Republican gubernatorial candidate Lee Zeldin visited Glendale on Oct. 26 to speak to a favorable crowd about his tough-on-crime approach, something residents in the community have been pushing for.
Zeldin gathered a crowd near a Mobil gas station located at 71-05 Myrtle Ave., where he was joined by Democratic Councilman Robert Holden.
“I’m a Democrat, but I’m crossing party lines,” Holden said. “Why? Because all you have to do is look what’s happening in New York City and New York state on a daily basis.”
Holden mentioned that crime has become rampant, and since Gov. Kathy Hochul took office, he says it has only gotten worse.
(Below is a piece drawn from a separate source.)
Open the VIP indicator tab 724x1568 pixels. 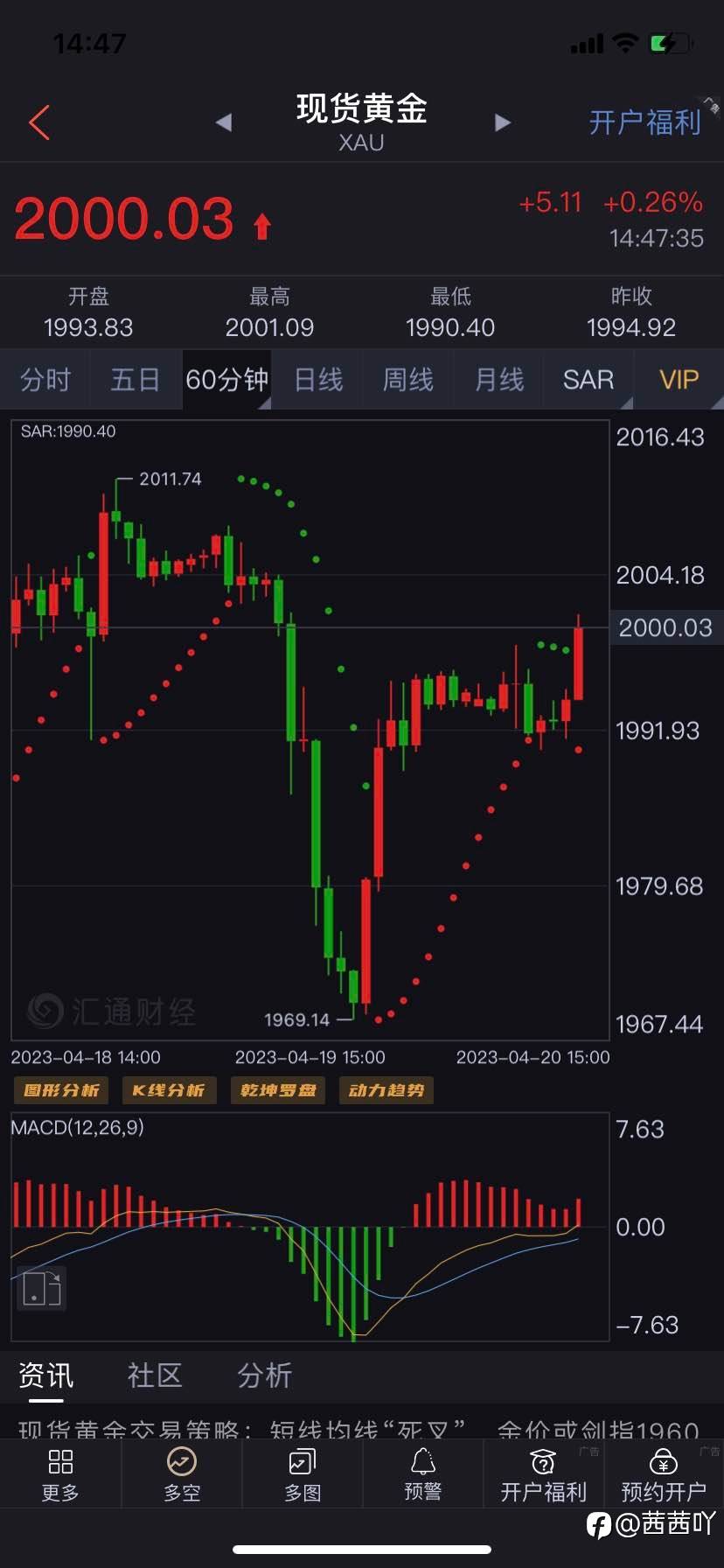(679, 380)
“People won’t take the subway. My wife said she will never get on the subway again,” Holden said. “We can’t live like this. So we need to elect Lee Zeldin.”
Today, @leezeldin visited my district to meet with South Asian business owners who are fed up with their businesses being robbed, and their employees assaulted.
We need to clamp down on the lawlessness that has taken over our streets. Lee Zeldin will do that. pic.twitter.com/55pHxmEKwY
— Robert Holden (@BobHoldenNYC) October 26, 2022
Many members of the South Asian community showed their support to Zeldin as well, most of whom own businesses in the area.
“We are getting robbed every week,” said Glendale gas station owner Karamjit Dhaliwal. “They are coming to steal from our gas station, beating my employees; it’s dangerous. This is not the America we came [to], this is a different country.”
Dhaliwal agreed with Holden, saying Hochul will not be able to put an end to crime in the area.
“Our governor is doing nothing to control the crime. Bail reform has to stop,” Dhaliwal said. “I am also a Democrat, but this time we go across the line.”
Crime has led political discourse for ages, and recently at the head of that discussion for New Yorkers comes the argument for or against bail reform.
New York passed the bail reform law in 2019, which prohibits cash bail for all but the most egregious offenders. This legislation made it so that state judges use the least restrictive measures in ensuring a defendant returns to court.
“This is truly a campaign about being able to take back our streets, being able to secure our streets,” Zeldin said. “You feel helpless, because you can call your local law enforcement and tell them what is happening but the reality is that handcuffs are being thrown on the criminal justice system, rather than slapping those handcuffs on the people who are actually committing the crimes.”
Zeldin’s visit to Glendale came one day after the gubernatorial debate with Hochul. Holden commended Zeldin’s performance, in which the two candidates battled it out over crime, abortion rights and more.
Holden told QNS that though he is endorsing Zeldin for governor, he doesn’t agree with all of his politics.
Zeldin has received some criticism for supporting President Donald Trump’s efforts to overturn the 2020 election. Zeldin was one of 147 House Republicans who objected to certify President Joe Biden’s electoral victory.
“I don’t go along with party lines and I’m proud of that,” Holden said. “I know [Zeldin’s] politics — he’s a Republican — but I don’t care about that. I care about public safety. I care that my constituents don’t feel safe. My wife doesn’t feel safe. I grew up here and had a young family in the ’90s, and it was bad until Rudy Giuliani, a Republican, came into power and straightened out the city.”
Zeldin has said that, if elected, he would sign an executive order to suspend cashless bail in New York.
“It is time to take back our streets and our subways,” Zeldin concluded. “All law-abiding New Yorkers should be able to walk these streets and feel safe again.”